Les fables de l'Humpur 3. Le Royaume d'Ophü

P oursuivant leur ascension vers le Grand Centre, le trio contre-nature constitué de Véhir, Tia et Ruogno se voit adjoindre une quatrième recrue : Sassi, la Siffle, douzième épouse en fuite du Roi d'Ophü, trouvée en train d'accoucher dans la neige d'un petit qui n'est pas celui du monarque. Alors que le froid et la faim rendent fous les carnassiers et poussent Véhir à s'offrir en casse-croûte, le groupe est recueilli in extrémis par une vieille chamane. Mais le temps joue contre eux, leurs ennemis, les preux de la Génétie, pressent leur Seigneur de l'Animalité à traquer et ensemencer Tia, car la naissance de cet enfant est le préalable à la venue d'une ère nouvelle.

Le froid est un personnage à part entière dans ce troisième volume adaptant le roman éponyme de Pierre Bordage. Au cœur des vertigineuses montagnes recouvertes d'un manteau d'un mètre de blanc, les créatures étranges et oniriques jaillissent du blizzard. Le climat suscite à la fois la peur, l'angoisse mais aussi une protection contre les hordes qui traquent les fuyards. Le Royaume d'Ophü est l'occasion de découvrir une nouvelle race et de toucher du doigt les dieux humains. La quête hasardeuse de Véhir n'est plus vaine et il s'en trouve ragaillardi. Dans ce quasi huis-clos gelé, les tabous inter-espèces continuent de tomber, les personnages oscillent entre leurs instincts prédateurs, la rigidité de leur culture et une collaboration, voire une attraction sacrilège. Ils commencent à devenir presque humains : serait-ce là le but ultime de leur épopée ? L'intérêt du passage à la bande dessinée est de rendre accessible un roman qui a pu refroidir ses premiers lecteurs par le choix de la langue et par son univers atypique et ambitieux, une sorte de rurale fantasy animalière qui peut dérouter le temps des premiers chapitres. Plus rythmé que la version littéraire, les Fables de l'Humpur en conserve toute la densité et la complexité.

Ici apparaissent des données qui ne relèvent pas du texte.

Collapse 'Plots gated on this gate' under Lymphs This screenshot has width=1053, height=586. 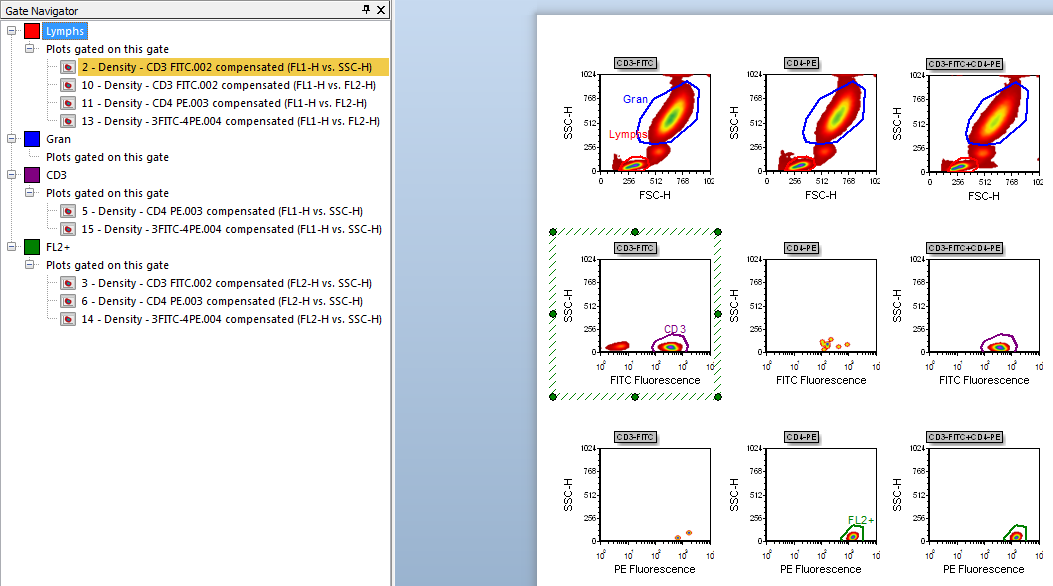(30, 49)
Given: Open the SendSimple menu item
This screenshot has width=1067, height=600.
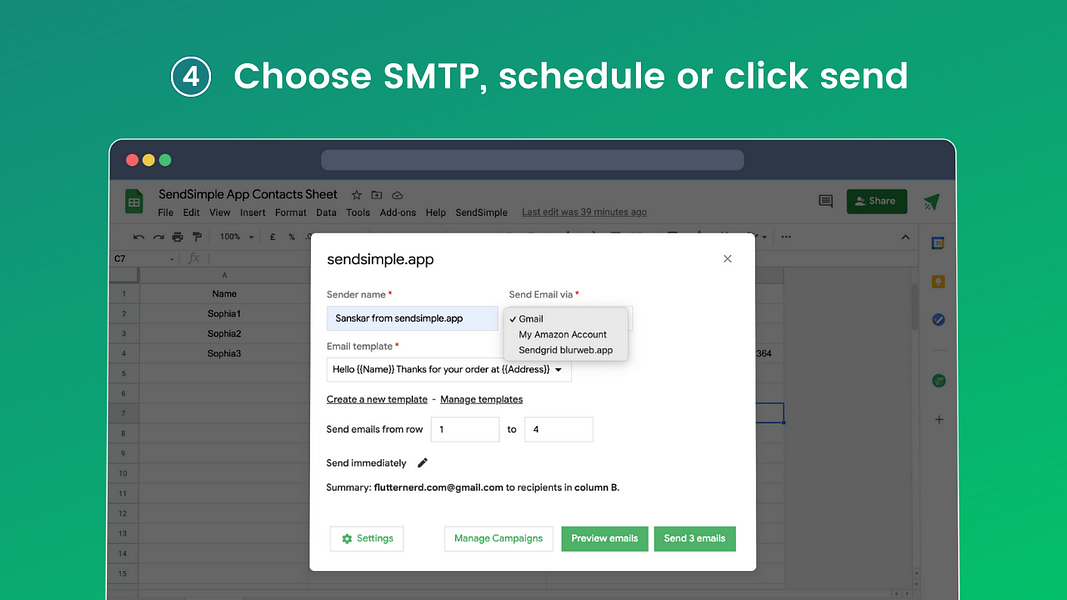Looking at the screenshot, I should 481,212.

Aux pinceaux, Roman et Richard font encore merveille pour décrire cet univers post-apocalyptique original. Le tour de force consiste à donner vie, émotion et réalisme aux créatures hybrides. Le soin apporté aux décors crée des paysages à la fois familiers (notre Massif Central) terrifiants et fantastiques avec son relief escarpé, ses curieux arbres animés et l'irruption des bohms de neige au détour d'une tempête.

La suite réussie d'une très belle adaptation.